(Repeating item that initially moved on Friday)
By Phil Wahba
NEW YORK, Feb 13 (Reuters) - The success of Mead Johnson Nutrition Co’s MJN.N initial public offering last week has buoyed investors, but was likely just the first step in a recovery of the U.S. IPO market that is still closed to all but the most solid companies.
Investors starved for new product lapped up the stock of Mead Johnson, the children’s nutrition company, buying 5 million more than originally estimated, and sending the stock soaring 10 percent in its debut Wednesday.
The $720 million flotation was the largest in 10 months in the United States, and the first in nearly three months.
“The Mead Johnson IPO showed that there are buyers out there when they can find growth in a private company (that goes public), but can’t in a public company,” said Scott Cutler, executive vice president of listings for the Americas at New York Stock Exchange operator NYSE Euronext Inc NYX.N.

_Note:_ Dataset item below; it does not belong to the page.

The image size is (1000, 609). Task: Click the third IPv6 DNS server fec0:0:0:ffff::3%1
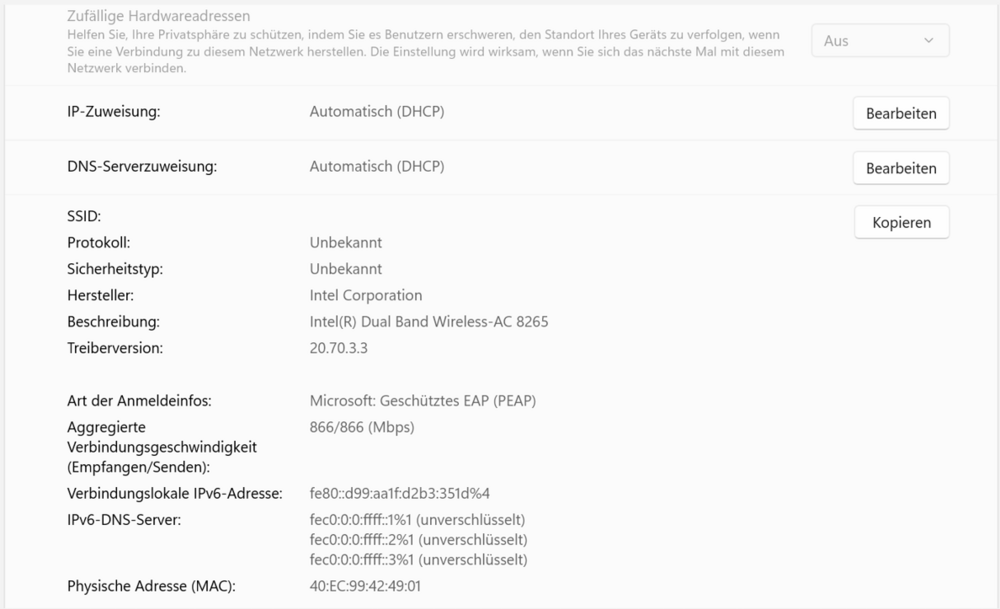pos(418,559)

But Mead Johnson, a profitable spin-off from pharmaceutical giant Bristol Myers Squibb Co (BMY.N) known for its infant formula Enfamil, was only one of four planned IPOs to succeed. The other three did not go last week.

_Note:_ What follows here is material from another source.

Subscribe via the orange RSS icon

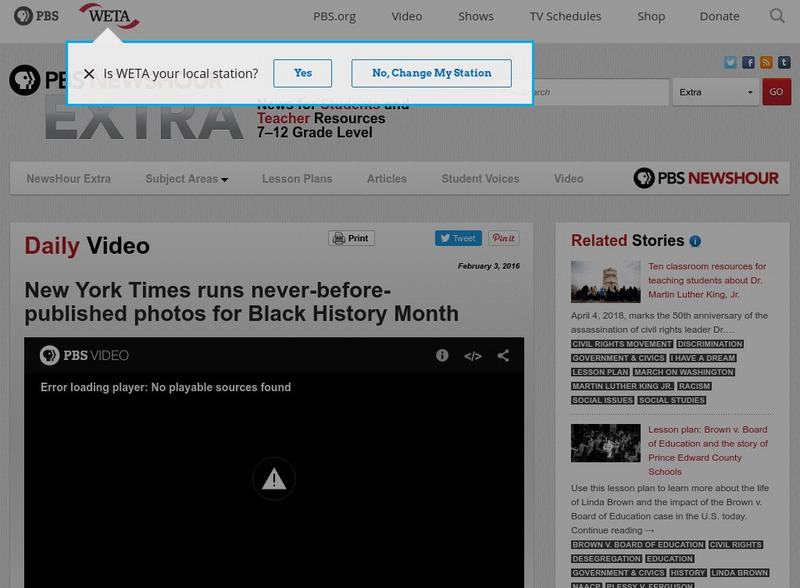766,62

On the positive side, Mead Johnson’s IPO was the second in a row to perform well. The other was last November’s debut by on-line university operator Grand Canyon Education Inc (LOPE.O), which has risen 50 percent over its offer price.

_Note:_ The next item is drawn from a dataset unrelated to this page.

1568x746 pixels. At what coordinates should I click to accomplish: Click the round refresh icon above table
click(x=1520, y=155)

“It’s one of the baby steps necessary before we can walk again,” Kathleen Smith, chairwoman of Connecticut research firm Renaissance Capital said, referring to the gradual return of successful IPOs. “The IPO market is very fussy.”
Last week showed just how many steps are left.
O‘Gara Group Inc OGAR.O, a homeland security company originally seeking to raise $144 million, lowered its estimate range Thursday after delaying its pricing, initially set for Tuesday, but is now “day to day.”
Real estate investment trust Madison Square Capital Inc MDQ.N also put off an IPO until the coming week, while Changing World Technologies Inc CWL.A, which makes fuel from waste, reduced its estimated IPO range before canceling the IPO altogether Thursday.
“When they become ‘day-to-day’, they become damaged merchandise, and it shows there is little demand for them,” said Francis Gaskins, an analyst with IPO Desktop.
The deals had trouble in part because they are small, and are attractive only to a limited number of investors, Smith said.
“Investors have been burnt by illiquid stocks and want to be able to get in and out of a stock quickly. There is high sensitivity to trading liquidity now.”
The Mead Johnson IPO debuted at $26, at an 8.3 percent premium, giving the stock a price-earnings multiple of about 12.9, compared with 11.24 for the S&P Personal Products Sub-Industry Index .GSPCOMS.
Mead Johnson is the first stand-alone pediatric nutrition company to go public. Its main competitors are Nestle SA NESN.VX, Abbott Laboratories (ABT.N) and Wyeth WYE.N.
One of Mead Johnson’s biggest advantages was its status as a profitable, growing spin-off of a multinational, so investors were familiar with it.
While the Mead Johnson deal is unlikely to blow the IPO doors wide open, it could open them up a bit for other spin-offs in the pipeline because of the familiarity and liquidity that larger deals offer, analysts said.
“This is a sign that any company that needs capital and has a crown jewel subsidiary is invited to spin it off,” Smith said.
The pipeline includes deals by Cloud Peak Energy Inc, the U.S. coal business unit of Anglo-Australian mining company Rio Tinto (RIO.L)(RIO.AX), and Artio Global Investors Inc, part of Swiss asset management company Julius Baer Holding Ltd BAER.VX, which have both filed for IPOs of up to $1 billion.
Still, each faces its own challenges.
The last coal company to attempt an IPO, Rhino Resources Inc, shelved its flotation in August, right before it was set to price, and the market has shown scant appetite for new financial stocks.
What’s more, Mead Johnson was the first carve-out since EMC Corp EMC.N spun off virtualization software maker VMWare Inc (VMW.N) in a $1.1 billion IPO in August 2007.
“Mead Johnson outlined the criteria for a successful spin-off. A company has to have positive cash flow, pay a dividend and have a brand,” Gaskins said.
Those criteria also apply to any deal looking for a market.